Un total de 396 civiles murieron por explosiones de bombas u otros ataques el mes pasado, en comparación a los 204 que perecieron en junio víctimas de las mismas causas y de los 275 que fallecieron en mayo, mostraron cifras divulgadas por el gobierno en la tarde del sábado.

El total de julio está lejos de las cifras que se alcanzaron en los días de la guerra sectaria del 2006 y 2007, pero sigue siendo alto.

La violencia en general ha caído drásticamente desde los máximos que alcanzó durante la guerra sectaria que siguió a la invasión liderada por Estados Unidos en el 2003. Pero los ataques con bombas y los asesinatos aún ocurren a diario mientras los islamistas sunitas intentan detener el ascenso de la mayoría chiíta al poder político.

Los partidos políticos iraquíes aún intentan formar un Gobierno después de las elecciones parlamentarias de marzo.

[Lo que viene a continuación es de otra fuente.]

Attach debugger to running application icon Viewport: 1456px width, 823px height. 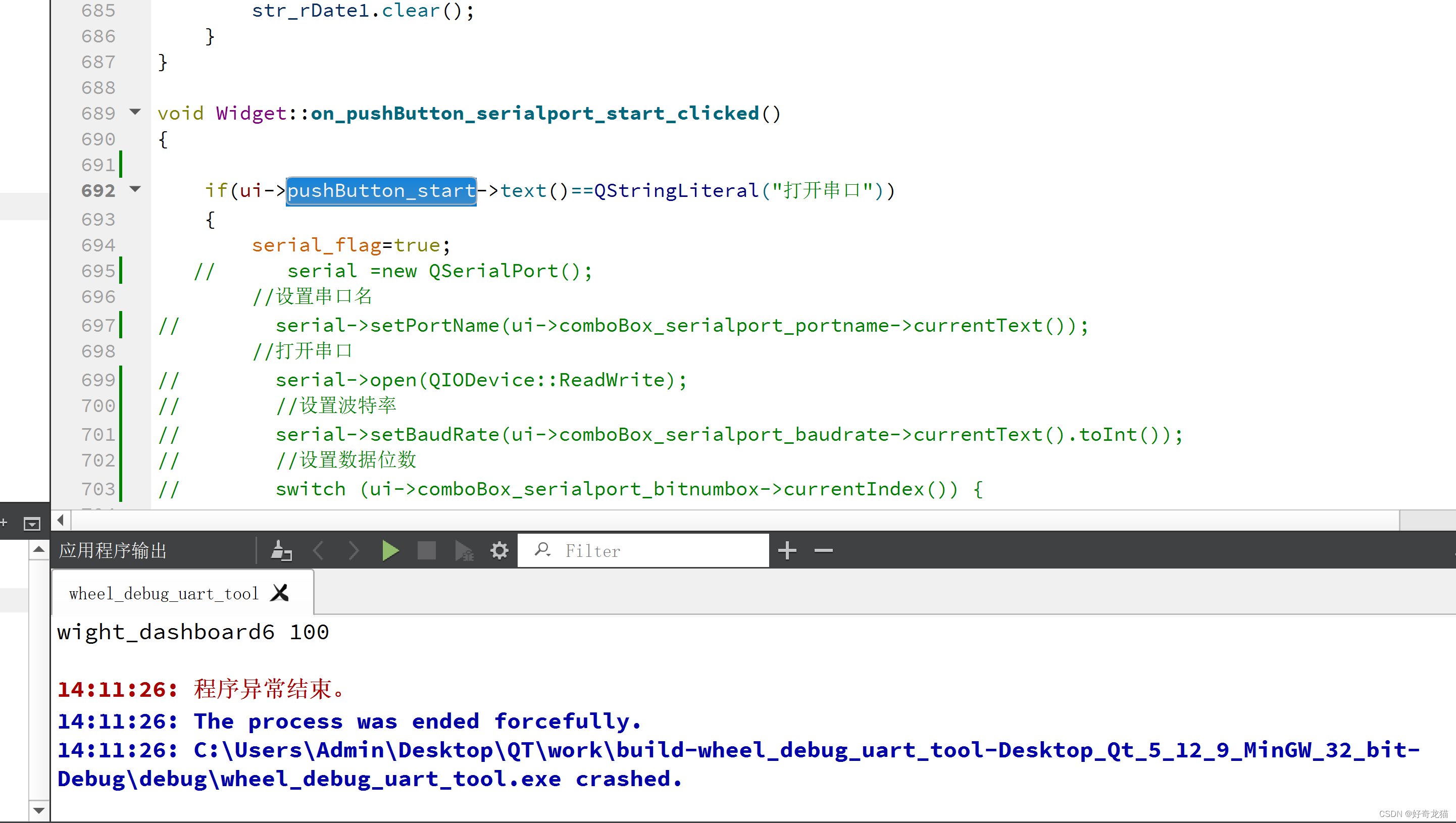[x=464, y=550]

Facciones chiítas, sunitas y kurdas han estado negociando para sumar suficientes escaños para alcanzar una mayoría en el Parlamento, pero siguen estancados en quién ejercerá los máximos cargos.

La alianza intersectaria Iraqiya del ex primer ministro Iyad Allawi, respaldada por la minoría sunita, ganó 91 escaños, dos más que el bloque State of Law liderada por el actual primer ministro chiíta Nuri al-Maliki.

Allawi ha advertido que cualquier intento de una unión entre los bloques chiítas State of Law y la Alianza Nacional Iraquí, que terminó en tercer lugar, para excluir a Iraqiya del poder podría llevar a más violencia.

Los sunitas dominaron Irak bajo el gobierno de Saddam Hussein y el resentimiento por haber perdido el poder después de la invasión liderada por Estados Unidos en el 2003 ayudó a fomentar la insurgencia y las luchas sectarias.

Las cifras de muertes mensuales, emitidas por los ministerios del Interior, Defensa y Salud, mostraron que 89 agentes de policía, 50 soldados y 1.055 supuestos insurgentes y milicianos murieron en julio.

La semana pasada, dos coches bombas dejaron al menos 19 peregrinos muertos, en su mayoría chiítas, cerca de la ciudad sagrada de Kerbala, 80 kilómetros al suroeste de Bagdad.

Al menos 15 personas murieron el 21 de julio cuando un coche bomba estalló en un concurrido mercado cerca de la ciudad de Baquba en la norteña provincia de Diyala.

Alrededor de 100.000 civiles han sufrido muertes violentas en Irak desde la invasión, según www.iraqbodycount.org.